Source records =
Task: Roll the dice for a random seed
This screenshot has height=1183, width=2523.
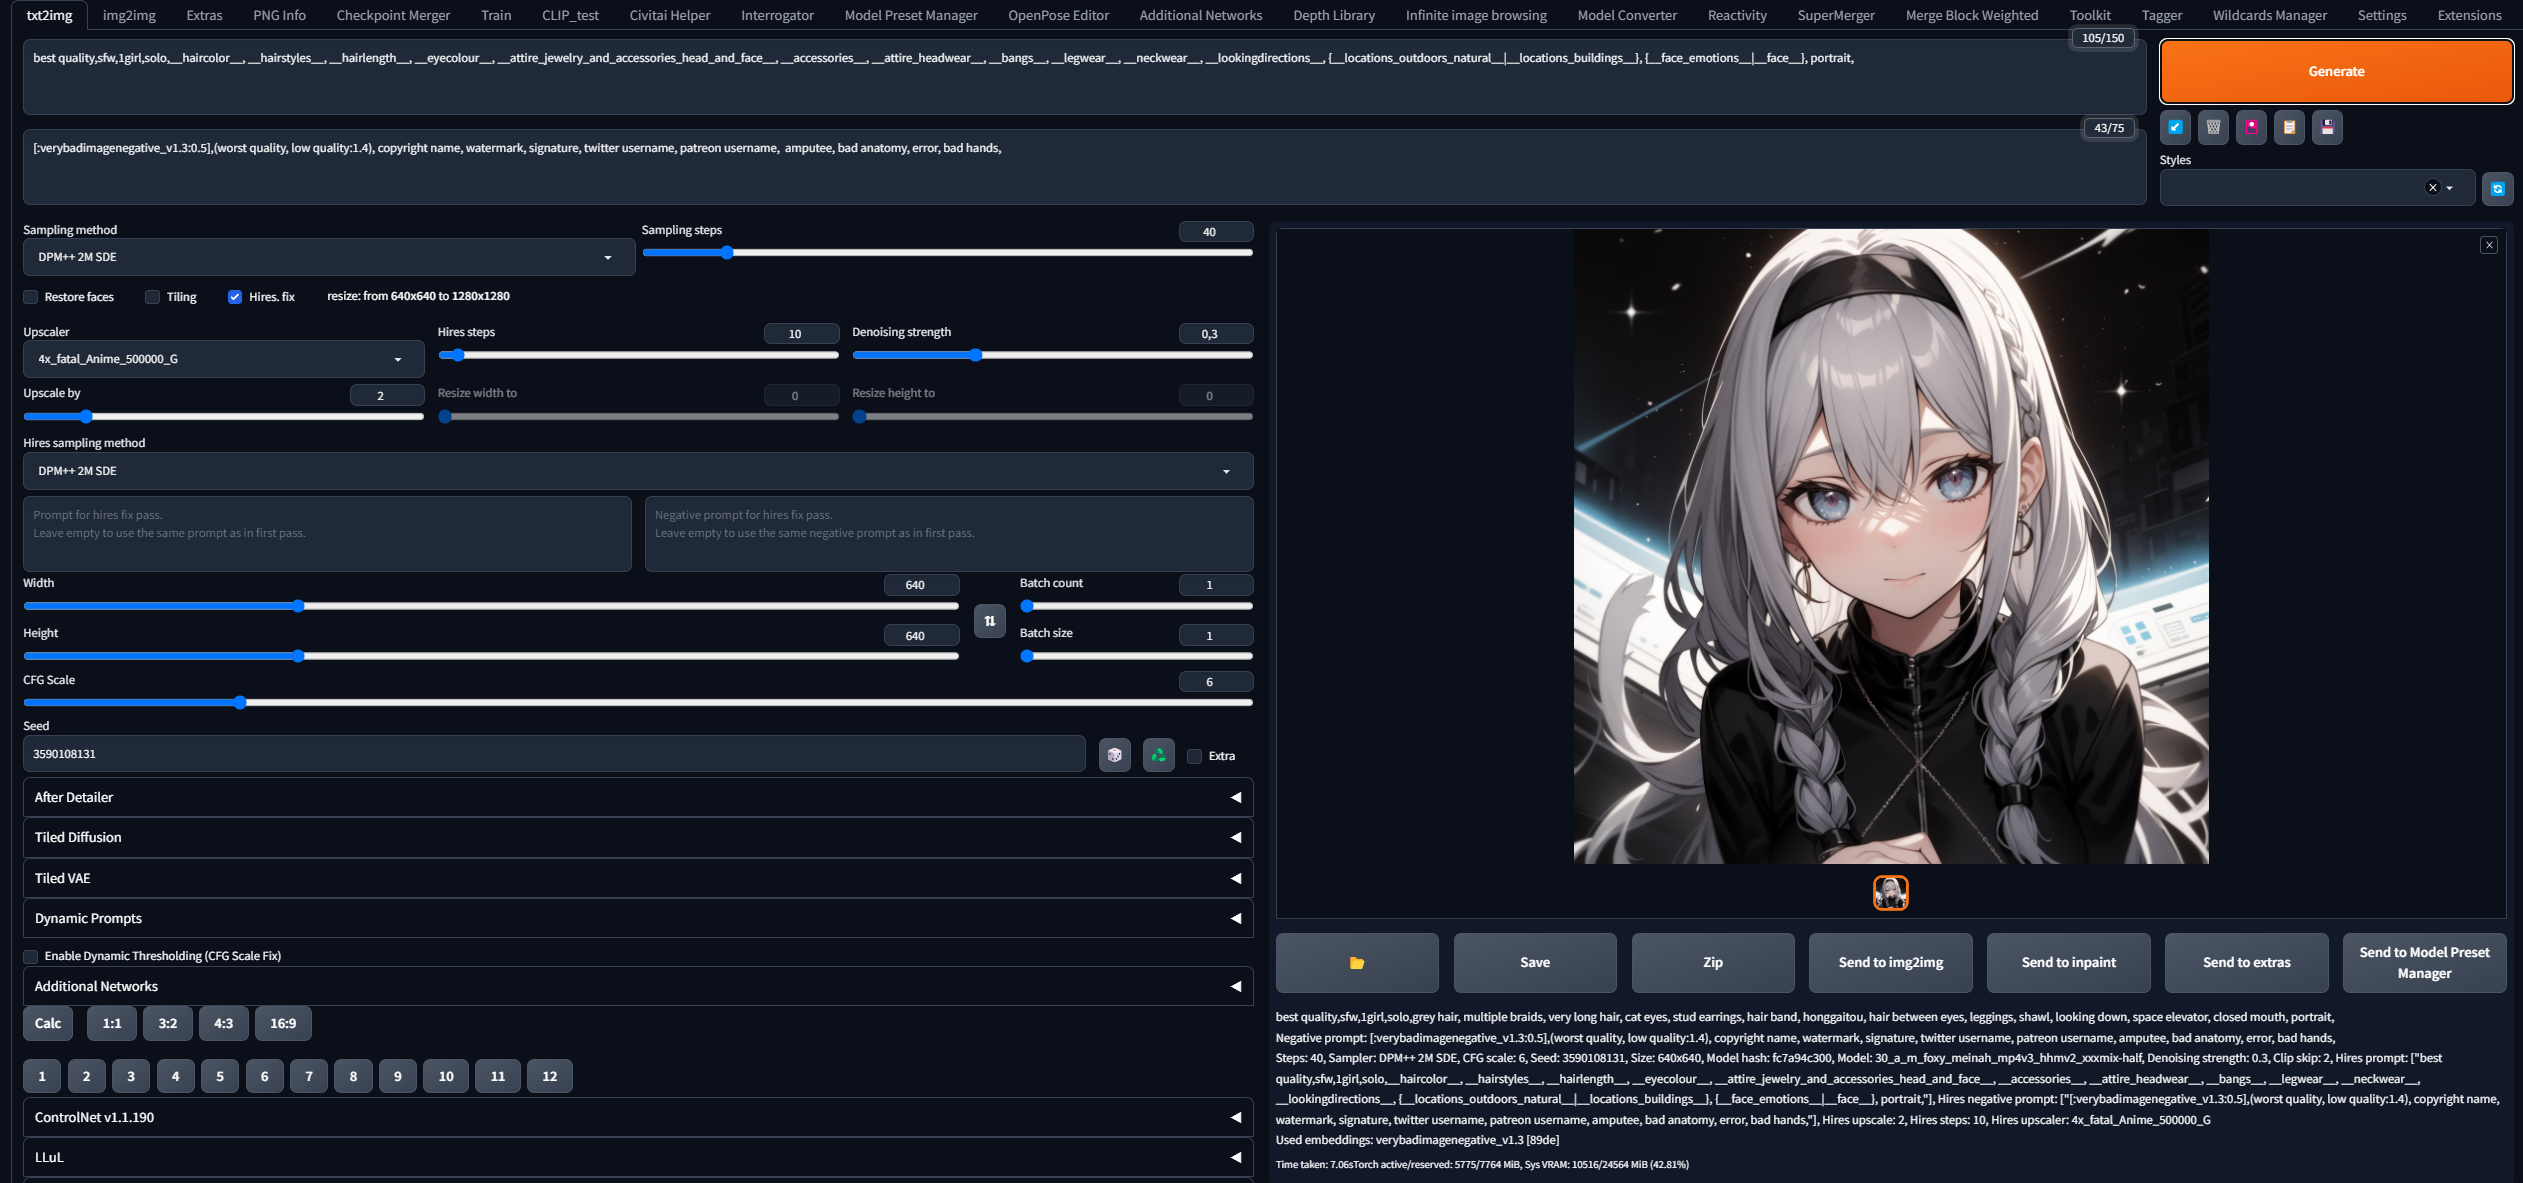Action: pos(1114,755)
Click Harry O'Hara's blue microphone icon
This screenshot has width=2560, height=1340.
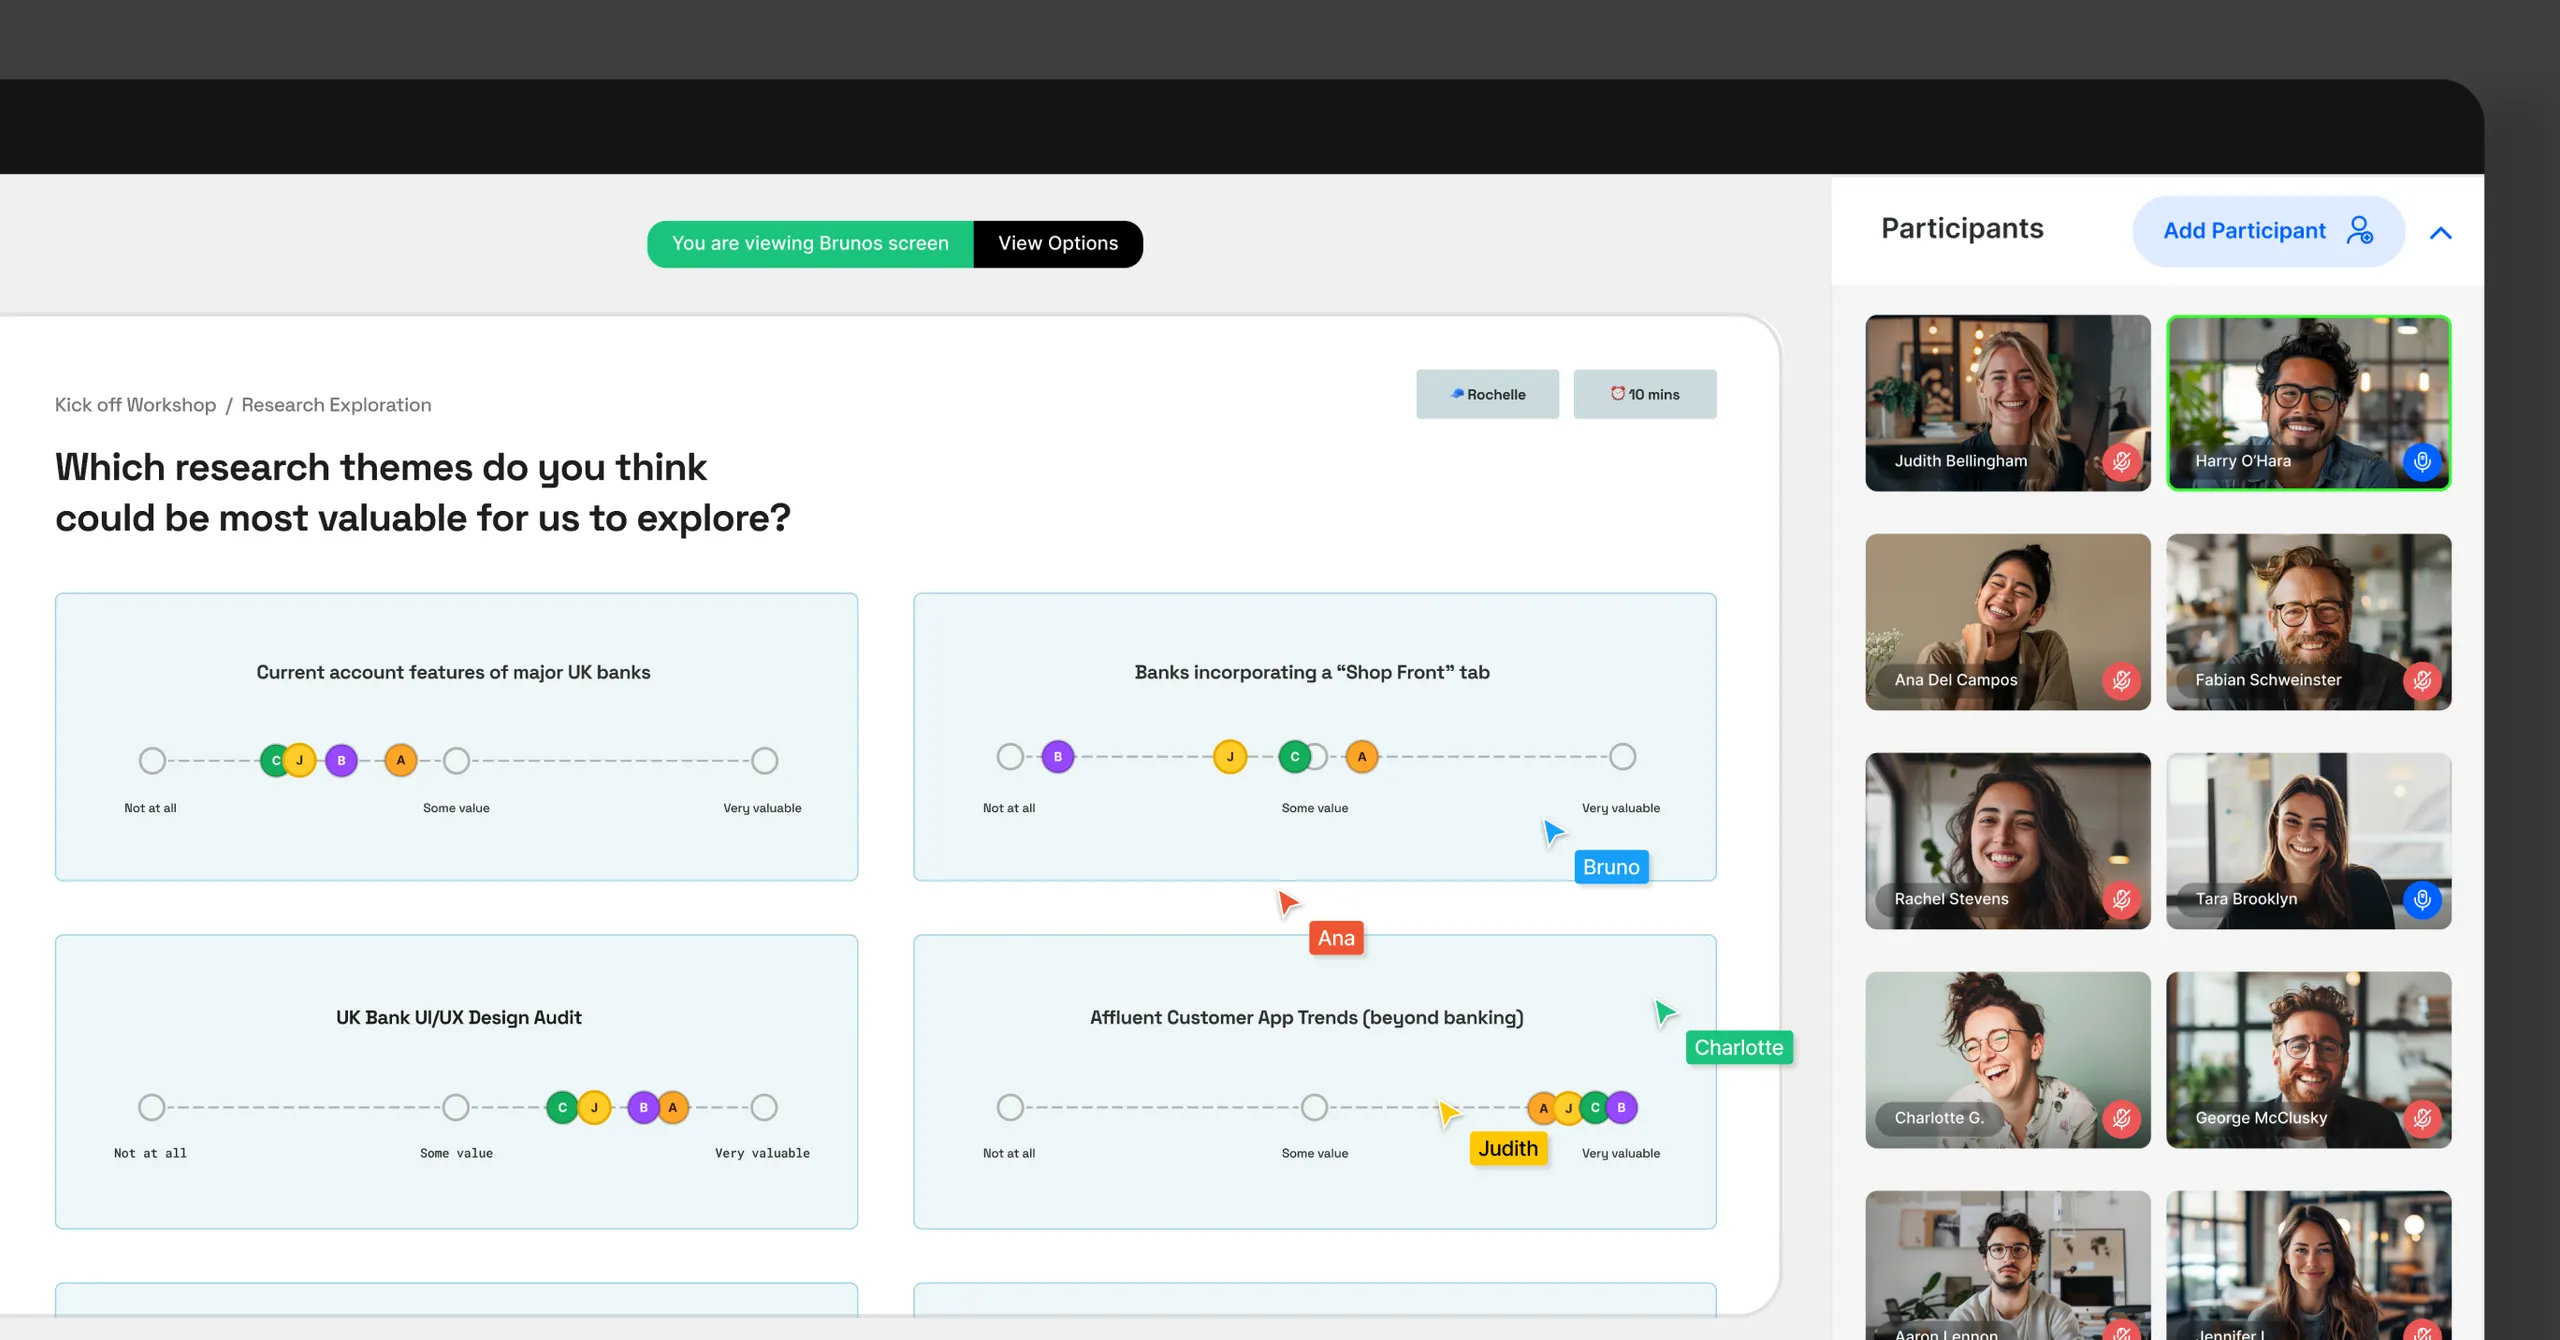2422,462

Problem description = Pictures are to be dropped; every line of the records is to be returned unchanged.

Solution to this problem =
Task: Roll the dice for a random seed
This screenshot has height=1183, width=2523.
Action: pos(1114,755)
Click Harry O'Hara's blue microphone icon
This screenshot has width=2560, height=1340.
2422,462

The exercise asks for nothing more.